# Description of the task
A line qualifies if it holds the string "computer". Copy every qualifying line from the records.

*** Record excerpts Section Begins ***

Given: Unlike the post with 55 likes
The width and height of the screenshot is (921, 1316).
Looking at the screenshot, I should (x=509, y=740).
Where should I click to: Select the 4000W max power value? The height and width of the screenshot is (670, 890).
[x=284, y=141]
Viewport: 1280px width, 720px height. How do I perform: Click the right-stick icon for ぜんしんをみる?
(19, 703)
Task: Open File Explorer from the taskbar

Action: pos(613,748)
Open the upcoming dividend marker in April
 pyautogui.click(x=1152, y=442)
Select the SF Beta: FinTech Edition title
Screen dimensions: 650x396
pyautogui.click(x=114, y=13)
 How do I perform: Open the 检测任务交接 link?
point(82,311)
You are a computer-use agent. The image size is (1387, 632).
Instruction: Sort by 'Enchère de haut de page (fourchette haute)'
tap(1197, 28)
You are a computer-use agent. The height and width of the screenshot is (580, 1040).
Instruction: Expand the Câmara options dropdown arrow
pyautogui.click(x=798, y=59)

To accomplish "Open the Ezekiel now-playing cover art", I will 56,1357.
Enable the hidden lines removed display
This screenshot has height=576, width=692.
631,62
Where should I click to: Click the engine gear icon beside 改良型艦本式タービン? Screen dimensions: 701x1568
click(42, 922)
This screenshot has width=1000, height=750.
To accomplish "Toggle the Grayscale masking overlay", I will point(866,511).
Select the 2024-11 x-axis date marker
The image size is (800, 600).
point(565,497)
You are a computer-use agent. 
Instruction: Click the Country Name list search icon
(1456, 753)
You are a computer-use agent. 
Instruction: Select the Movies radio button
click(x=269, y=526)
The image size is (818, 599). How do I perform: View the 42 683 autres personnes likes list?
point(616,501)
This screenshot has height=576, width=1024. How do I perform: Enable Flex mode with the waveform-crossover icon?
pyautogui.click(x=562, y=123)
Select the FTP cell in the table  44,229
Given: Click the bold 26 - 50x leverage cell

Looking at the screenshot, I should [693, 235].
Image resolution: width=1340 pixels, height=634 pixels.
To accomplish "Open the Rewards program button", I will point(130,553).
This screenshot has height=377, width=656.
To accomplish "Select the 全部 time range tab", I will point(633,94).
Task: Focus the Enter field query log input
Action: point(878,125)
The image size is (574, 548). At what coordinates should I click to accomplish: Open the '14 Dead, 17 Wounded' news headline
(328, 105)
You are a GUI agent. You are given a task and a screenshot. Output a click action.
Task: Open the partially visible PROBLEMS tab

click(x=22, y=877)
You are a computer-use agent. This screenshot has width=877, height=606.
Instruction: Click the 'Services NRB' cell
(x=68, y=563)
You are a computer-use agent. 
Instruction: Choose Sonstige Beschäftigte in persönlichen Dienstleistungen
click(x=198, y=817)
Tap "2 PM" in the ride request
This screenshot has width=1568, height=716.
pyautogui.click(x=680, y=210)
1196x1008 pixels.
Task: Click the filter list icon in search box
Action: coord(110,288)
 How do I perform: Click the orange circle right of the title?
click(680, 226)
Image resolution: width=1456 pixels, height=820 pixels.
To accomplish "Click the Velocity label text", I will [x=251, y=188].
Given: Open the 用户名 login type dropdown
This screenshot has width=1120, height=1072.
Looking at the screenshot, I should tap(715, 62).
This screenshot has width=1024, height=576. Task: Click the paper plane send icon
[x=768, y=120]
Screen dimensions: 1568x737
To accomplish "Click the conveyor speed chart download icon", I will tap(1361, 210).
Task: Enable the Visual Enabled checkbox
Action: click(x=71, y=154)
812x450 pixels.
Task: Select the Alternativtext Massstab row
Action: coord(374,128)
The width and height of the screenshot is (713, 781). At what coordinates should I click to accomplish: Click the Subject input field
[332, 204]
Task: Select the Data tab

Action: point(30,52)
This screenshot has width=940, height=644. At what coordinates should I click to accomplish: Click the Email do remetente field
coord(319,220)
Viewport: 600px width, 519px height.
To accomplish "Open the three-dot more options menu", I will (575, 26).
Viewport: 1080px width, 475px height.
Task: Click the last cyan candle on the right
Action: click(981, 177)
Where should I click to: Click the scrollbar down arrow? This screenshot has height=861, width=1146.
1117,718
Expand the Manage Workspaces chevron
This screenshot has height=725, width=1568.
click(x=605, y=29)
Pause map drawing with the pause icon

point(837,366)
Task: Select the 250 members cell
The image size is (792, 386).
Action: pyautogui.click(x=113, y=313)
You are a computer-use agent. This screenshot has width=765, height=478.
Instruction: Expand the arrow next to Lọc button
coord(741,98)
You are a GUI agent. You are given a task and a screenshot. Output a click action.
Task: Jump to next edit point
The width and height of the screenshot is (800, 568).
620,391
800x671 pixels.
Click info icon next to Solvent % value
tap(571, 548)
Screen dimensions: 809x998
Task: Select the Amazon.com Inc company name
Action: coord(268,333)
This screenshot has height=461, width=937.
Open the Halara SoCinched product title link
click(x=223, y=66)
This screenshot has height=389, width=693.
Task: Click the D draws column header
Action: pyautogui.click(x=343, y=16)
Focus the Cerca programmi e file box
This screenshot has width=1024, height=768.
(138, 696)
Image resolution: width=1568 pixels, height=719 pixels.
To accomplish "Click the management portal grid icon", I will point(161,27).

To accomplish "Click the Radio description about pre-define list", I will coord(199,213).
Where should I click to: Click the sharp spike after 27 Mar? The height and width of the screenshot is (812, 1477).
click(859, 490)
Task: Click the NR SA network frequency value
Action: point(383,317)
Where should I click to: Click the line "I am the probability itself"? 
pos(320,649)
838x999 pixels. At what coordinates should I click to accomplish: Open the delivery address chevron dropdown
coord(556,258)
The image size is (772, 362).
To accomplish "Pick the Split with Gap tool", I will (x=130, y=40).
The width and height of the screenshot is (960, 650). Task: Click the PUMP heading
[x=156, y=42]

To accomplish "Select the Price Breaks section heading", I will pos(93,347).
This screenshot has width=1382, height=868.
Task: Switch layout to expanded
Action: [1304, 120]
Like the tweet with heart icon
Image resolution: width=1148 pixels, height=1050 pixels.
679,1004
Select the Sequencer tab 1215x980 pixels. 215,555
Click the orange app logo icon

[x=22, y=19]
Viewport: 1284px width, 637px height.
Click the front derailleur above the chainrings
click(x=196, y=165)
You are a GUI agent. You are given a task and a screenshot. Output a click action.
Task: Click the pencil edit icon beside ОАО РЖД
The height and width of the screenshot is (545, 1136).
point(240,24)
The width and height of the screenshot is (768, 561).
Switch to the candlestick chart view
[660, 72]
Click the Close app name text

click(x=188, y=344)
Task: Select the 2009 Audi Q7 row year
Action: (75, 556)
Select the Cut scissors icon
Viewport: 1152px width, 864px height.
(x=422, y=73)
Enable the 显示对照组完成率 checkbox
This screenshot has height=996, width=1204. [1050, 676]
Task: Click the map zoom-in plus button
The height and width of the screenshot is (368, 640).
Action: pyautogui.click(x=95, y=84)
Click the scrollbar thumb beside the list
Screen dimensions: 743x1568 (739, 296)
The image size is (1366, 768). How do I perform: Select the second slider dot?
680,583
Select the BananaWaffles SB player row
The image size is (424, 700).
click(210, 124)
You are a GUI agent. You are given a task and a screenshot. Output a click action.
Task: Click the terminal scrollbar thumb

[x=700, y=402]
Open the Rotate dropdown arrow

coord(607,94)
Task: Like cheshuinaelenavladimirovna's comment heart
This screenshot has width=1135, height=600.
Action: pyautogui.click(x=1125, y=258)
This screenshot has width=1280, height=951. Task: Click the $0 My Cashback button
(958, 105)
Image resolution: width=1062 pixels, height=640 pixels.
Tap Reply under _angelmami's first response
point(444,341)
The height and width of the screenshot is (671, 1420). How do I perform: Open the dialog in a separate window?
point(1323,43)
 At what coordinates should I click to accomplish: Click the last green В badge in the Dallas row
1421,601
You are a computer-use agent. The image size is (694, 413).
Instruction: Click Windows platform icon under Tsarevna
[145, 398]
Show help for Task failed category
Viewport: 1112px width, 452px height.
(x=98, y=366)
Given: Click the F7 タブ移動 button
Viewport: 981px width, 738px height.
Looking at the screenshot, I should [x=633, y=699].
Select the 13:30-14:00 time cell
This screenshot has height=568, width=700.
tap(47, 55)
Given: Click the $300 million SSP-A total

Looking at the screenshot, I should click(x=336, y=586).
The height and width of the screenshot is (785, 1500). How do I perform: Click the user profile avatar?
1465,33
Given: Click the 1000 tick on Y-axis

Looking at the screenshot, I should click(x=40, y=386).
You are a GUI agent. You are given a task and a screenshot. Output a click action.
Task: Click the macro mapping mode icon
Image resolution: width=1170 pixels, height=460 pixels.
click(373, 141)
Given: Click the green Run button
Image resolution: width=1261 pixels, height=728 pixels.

*** Record excerpts Section Ends ***

# Solution to this problem
You are a computer-use agent. The image size is (1387, 632).
You are a computer-use agent. The height and width of the screenshot is (580, 1040).
You are a computer-use agent. 
You are a computer-use agent. 
You are a computer-use agent. This screenshot has width=877, height=606.
You are a computer-use agent. 
You are a computer-use agent. This screenshot has width=765, height=478.
You are a computer-use agent. The image size is (694, 413).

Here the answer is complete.